Örneğin insani ve toplumsal sandığımız öyle kabullendiğimiz hiyerarşi hayvani ve sürüye ait bir kavramdır.

Sürünün başı ile toplumun seçilmiş başkanı arasında fark olması gerekir.

Vardır da

Yeterli mi,ona herbir kişi,kendi hür iradesi, algı kapasitesi ve özgül donanımı ile karar verecektir.

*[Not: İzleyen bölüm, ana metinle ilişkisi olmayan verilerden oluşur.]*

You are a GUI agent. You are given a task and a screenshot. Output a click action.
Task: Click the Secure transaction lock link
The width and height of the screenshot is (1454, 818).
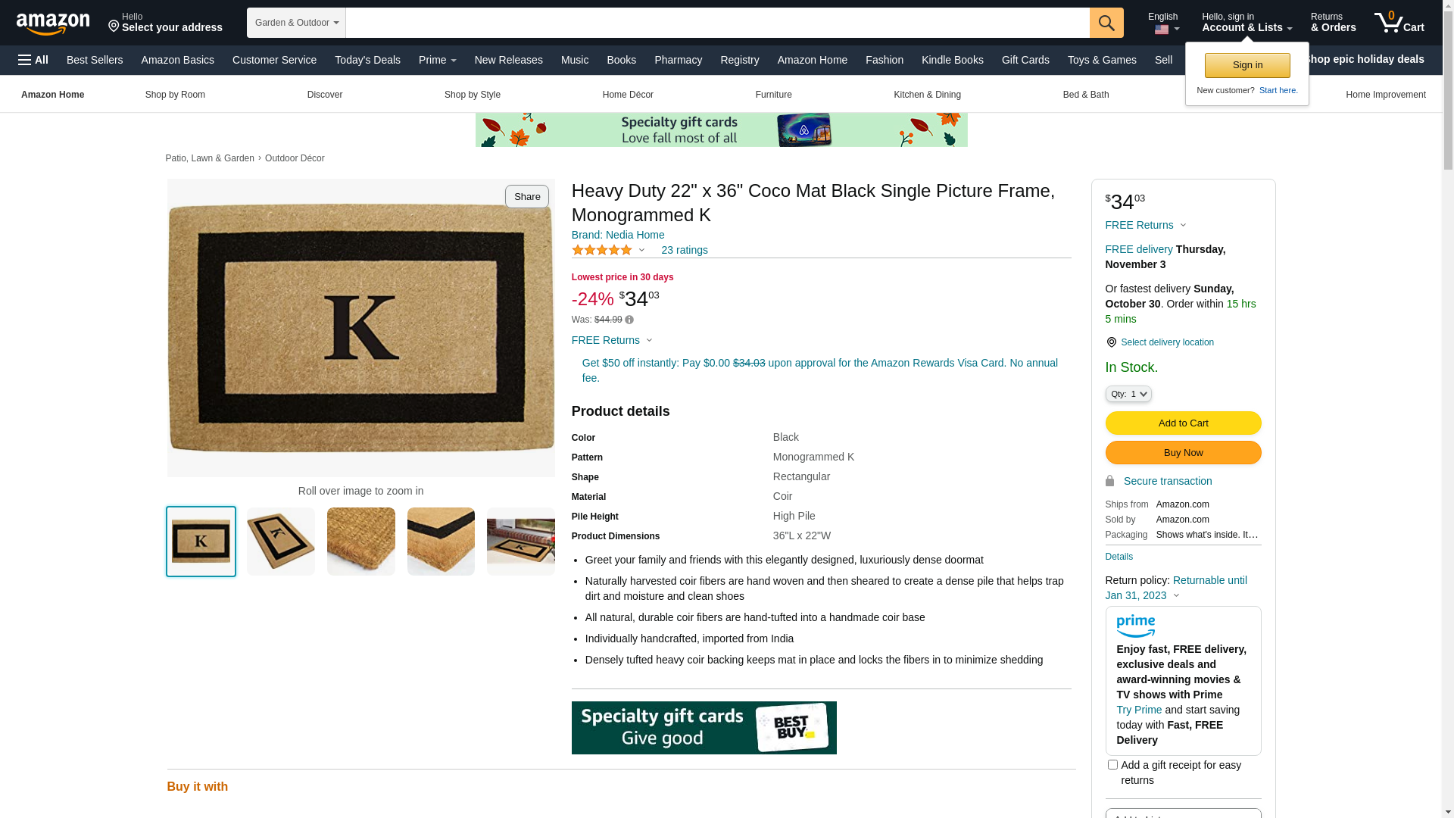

Koyunların toplu intiharı diye bir tanımlamamız vardır hani seyrek de olsa zaman zaman sürünün başı olan koç hazretleri kaldırıp kendini uçurumdan aşağa ölüme atar da sürüsü koyunu koçu ile peşinden atlar ya,işte ona biz intihar deriz unutup intiharın ancak ve yalnız insanların kalkışabileceği bir eylem olduğunu.Şeyi de unuturuz bia örneğin bir hayvanı açlıkla eğitebilir insan,kemiğini vereceğinizi bilirse köpek onu istediğiniz canlıya karşı havlatabilir saldırtabilirsiniz ya da eğlencemiz olan utanmadan eğlencemiz olan sirklerde hatta aslanları filleri kaplanları bile yiyecekle soytarı şaklaban hale de getirebiliriz.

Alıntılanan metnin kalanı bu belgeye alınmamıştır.